It all started with a hunger pang…

It was approximately 3:40 when I gave in to my ever-demanding tummy and decided to vacate the office and gather grub from the 4th Avenue food carts. I also had an errand to run at the bank so I figured I could pull off a twofer and still get back to my desk within the half hour. Model of efficiency, I am. So I slipped out the building, ordered my teriyaki chicken and mandoo from Dosirak – grabbing change in the process – told them I’d be right back to pick up and made my way to the Wells Fargo around the corner to deposit some cash for a friend.

When I arrived at the bank, I was pumped there were only like three other people in line. After filling out the deposit slip, two customers had already moved forward and I took my place behind a rather shifty and very dirty white guy who reeked of not bathing. The fellow definitely caught my attention and I was actually surprised to see that his stringy tangled hair was not matted into dreads. Still, his odor bothered me and I was a bit annoyed because the tellers seemed to be working slowly on purpose in order to avoid having to help the guy. Other employees in the bank were walking around, but no one was opening a new register. The manager walked over and started watching over the tellers, and some other lady told me “We’ll be with you in a minute” and flashed me the most placating smile I’ve ever seen before walking off. To avoid frustration, I refocused my attention on the Project Mayhem reject as he mumbled to himself, and that’s when I noticed that he was wearing gloves. I started looking at the rest of his clothes and realized he was also wearing baggy black jeans, a black jacket that was way too big for him, and a black cap. He also had an eye that appeared to have been terribly blackened, perhaps by a boot.

Needless to say, my overactive imagination got the best of me as I started to think, “What would I do if dude tried to rob the bank?” As I played through scenarios in my head (most of which involved me leaping forward and locking the perpetrator into a vicious sleeper-choke), another customer left and the black-clad customer was called forward. As I took his place at the head of the line, I caught a sudden and sharp pain above my patella, a subtle reminder that I’d completely effed my knee up last weekend. Hmmmm… On second thought, if dude robbed the bank I would just chill because one bad fall and I might need knee surgery. Ain’t nobody got time for that!
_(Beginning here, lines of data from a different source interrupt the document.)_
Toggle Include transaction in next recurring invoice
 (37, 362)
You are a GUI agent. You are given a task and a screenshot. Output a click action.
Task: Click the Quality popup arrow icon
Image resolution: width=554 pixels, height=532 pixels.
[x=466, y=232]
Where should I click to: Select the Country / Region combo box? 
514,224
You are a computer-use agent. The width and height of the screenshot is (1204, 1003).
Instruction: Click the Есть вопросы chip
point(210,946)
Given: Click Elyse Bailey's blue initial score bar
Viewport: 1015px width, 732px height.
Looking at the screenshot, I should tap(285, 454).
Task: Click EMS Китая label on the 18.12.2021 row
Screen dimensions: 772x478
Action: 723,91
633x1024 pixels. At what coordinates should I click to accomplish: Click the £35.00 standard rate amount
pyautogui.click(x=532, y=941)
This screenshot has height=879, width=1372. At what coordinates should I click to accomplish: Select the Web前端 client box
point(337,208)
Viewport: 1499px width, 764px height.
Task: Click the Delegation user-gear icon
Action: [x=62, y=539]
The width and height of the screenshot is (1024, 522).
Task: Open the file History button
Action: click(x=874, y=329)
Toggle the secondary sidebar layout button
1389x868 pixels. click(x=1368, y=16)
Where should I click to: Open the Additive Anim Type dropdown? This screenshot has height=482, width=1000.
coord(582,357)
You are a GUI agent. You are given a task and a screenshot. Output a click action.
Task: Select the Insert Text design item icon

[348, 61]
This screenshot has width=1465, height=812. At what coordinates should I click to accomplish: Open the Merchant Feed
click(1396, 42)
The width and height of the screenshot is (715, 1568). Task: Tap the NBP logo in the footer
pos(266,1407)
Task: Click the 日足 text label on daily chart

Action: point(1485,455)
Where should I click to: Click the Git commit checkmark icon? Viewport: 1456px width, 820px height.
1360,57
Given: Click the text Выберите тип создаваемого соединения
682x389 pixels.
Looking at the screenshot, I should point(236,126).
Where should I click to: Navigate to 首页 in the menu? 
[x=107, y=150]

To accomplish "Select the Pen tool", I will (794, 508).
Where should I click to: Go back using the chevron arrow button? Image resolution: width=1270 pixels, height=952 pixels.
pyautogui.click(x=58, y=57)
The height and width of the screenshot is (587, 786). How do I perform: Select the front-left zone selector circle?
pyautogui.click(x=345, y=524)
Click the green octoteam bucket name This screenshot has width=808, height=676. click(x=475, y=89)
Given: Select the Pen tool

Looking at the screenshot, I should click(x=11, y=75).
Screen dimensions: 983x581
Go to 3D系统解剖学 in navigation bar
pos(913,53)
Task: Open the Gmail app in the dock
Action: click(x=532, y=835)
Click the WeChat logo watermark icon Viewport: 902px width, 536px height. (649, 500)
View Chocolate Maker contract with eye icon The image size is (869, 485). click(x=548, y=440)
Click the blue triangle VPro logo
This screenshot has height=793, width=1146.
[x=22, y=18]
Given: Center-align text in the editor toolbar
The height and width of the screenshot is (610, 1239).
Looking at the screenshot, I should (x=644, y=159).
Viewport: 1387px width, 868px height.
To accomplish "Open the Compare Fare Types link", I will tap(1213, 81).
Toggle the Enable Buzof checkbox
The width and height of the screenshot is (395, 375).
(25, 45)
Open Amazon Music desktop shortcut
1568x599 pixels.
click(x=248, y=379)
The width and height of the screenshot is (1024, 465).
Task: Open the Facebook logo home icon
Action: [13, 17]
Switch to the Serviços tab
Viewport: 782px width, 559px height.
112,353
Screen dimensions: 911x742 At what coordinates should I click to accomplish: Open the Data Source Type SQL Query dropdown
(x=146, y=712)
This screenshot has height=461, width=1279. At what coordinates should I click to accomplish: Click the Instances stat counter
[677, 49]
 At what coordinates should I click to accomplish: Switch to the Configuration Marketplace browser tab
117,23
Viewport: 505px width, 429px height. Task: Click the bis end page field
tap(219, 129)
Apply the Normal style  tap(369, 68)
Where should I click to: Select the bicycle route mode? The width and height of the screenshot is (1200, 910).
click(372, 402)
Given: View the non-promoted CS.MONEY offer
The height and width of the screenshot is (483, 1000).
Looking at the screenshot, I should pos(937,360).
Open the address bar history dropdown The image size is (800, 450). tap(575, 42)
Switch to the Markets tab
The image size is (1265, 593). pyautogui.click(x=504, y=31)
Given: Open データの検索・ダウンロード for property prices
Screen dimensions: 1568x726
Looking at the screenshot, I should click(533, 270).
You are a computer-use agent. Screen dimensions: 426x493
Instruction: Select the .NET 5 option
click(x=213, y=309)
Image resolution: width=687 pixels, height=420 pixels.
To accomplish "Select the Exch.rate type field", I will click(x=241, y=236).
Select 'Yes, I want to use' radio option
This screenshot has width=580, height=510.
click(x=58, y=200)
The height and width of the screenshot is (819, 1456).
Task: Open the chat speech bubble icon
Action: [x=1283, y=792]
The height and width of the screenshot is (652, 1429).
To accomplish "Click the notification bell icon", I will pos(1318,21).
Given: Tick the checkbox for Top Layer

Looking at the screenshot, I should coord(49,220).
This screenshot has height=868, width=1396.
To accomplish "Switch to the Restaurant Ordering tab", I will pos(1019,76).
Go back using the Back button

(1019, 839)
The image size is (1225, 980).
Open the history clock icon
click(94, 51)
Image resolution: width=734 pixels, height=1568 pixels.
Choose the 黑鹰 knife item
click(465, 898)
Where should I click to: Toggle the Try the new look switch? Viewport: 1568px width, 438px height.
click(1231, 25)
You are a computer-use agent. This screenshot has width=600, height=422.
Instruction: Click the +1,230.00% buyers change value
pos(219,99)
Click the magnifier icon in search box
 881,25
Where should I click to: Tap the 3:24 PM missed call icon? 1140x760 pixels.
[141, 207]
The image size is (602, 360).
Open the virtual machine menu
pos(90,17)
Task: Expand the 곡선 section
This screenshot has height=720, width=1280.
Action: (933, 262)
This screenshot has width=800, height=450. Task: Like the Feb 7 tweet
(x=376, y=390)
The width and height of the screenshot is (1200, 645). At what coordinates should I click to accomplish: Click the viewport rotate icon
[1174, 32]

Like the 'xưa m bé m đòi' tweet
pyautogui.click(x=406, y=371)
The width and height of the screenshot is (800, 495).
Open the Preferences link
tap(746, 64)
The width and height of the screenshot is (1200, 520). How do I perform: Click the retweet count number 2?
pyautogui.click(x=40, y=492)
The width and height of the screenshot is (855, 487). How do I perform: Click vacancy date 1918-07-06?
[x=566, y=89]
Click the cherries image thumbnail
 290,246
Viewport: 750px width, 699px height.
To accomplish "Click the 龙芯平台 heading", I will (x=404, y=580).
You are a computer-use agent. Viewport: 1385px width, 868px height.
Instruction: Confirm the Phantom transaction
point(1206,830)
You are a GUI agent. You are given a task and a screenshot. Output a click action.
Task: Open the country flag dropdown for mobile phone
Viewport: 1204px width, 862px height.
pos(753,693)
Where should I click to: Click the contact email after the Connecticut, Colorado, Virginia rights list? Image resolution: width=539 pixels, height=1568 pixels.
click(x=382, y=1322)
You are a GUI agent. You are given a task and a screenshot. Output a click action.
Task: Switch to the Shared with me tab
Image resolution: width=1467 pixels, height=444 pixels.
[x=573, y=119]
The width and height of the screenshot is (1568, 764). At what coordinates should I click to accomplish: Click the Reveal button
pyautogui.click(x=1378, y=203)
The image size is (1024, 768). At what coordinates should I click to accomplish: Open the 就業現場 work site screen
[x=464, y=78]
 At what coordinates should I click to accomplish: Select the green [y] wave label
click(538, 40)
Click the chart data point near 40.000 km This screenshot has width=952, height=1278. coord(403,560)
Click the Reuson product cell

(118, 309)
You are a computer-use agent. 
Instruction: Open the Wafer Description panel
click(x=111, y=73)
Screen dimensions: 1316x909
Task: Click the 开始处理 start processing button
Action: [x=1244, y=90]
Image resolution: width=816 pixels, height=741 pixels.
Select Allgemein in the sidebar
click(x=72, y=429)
I snapped out of my daydream when Mumbles suddenly started growling at the teller and appeared to reach onto the counter to grab his money. I mean, usually, I just let the teller count my money out and put it in my hand. Money was flying all in the air as he grabbed for it like he was playing jacks. The manager was just as calm as could be and the teller just looked irritated. Mumbles then turned with his money in his hands and hustled out the door, brushing past me in the process as he stuffed his money into his jacket.

The teller says to me, “Can you believe that guy?”

“What was he so mad about?” I asked as I approached the teller.

“I’m sorry, I have to close this window.”

“Wait… Did you just get robbed?!?”

Strangest part of the story: As soon as the crook left, the manager walked out behind him and locked the door. Another employee locked the other door. The lady at the next window smiled and offered to complete my deposit. The teller who got robbed stood there recalling details (i.e., “He had a gun!”, “I pushed the button.” and “He didn’t even get $500!”) Another employee escorted me out the side door when I completed my deposit. I saw no police. Nobody was scared and nobody panicked.

Afterwards, I walked back to Dosirak to pick up my teriyaki. The lady made some pleasantly corny joke about how she didn’t think I was coming back. I responded, “Sorry, the bank got robbed.” She laughed. I laughed too then told her I was serious. Her husband asked if it was the Wells Fargo, I confirmed it was. He replied, “Again?”

Truth be told, that branch was just robbed 2 weeks ago. It’s been robbed at least 3 times this year. The perpetrator didn’t get far. By the time I got back to work there were already reports that they’d tracked the bank robber to his apartment a few blocks away. By the end of rush hour he’d been detained by the authorities. The alleged gun was not recovered.

I really wish I knew what would persuade an armed man to rob a metropolitan bank with no mask and run off with less than $500 in loot. What could possibly fuel this sort of desperation? Downtown living is expensive; maybe he was short on rent. Maybe he smoked his stash and needed to pay back his drug supplier. Perhaps he’s a just a pathetic career criminal with no idea how to properly rob a bank but thought it looked easy in the movies. I don’t know. What I certainly did learn on my lunch break though was how NOT to rob a bank.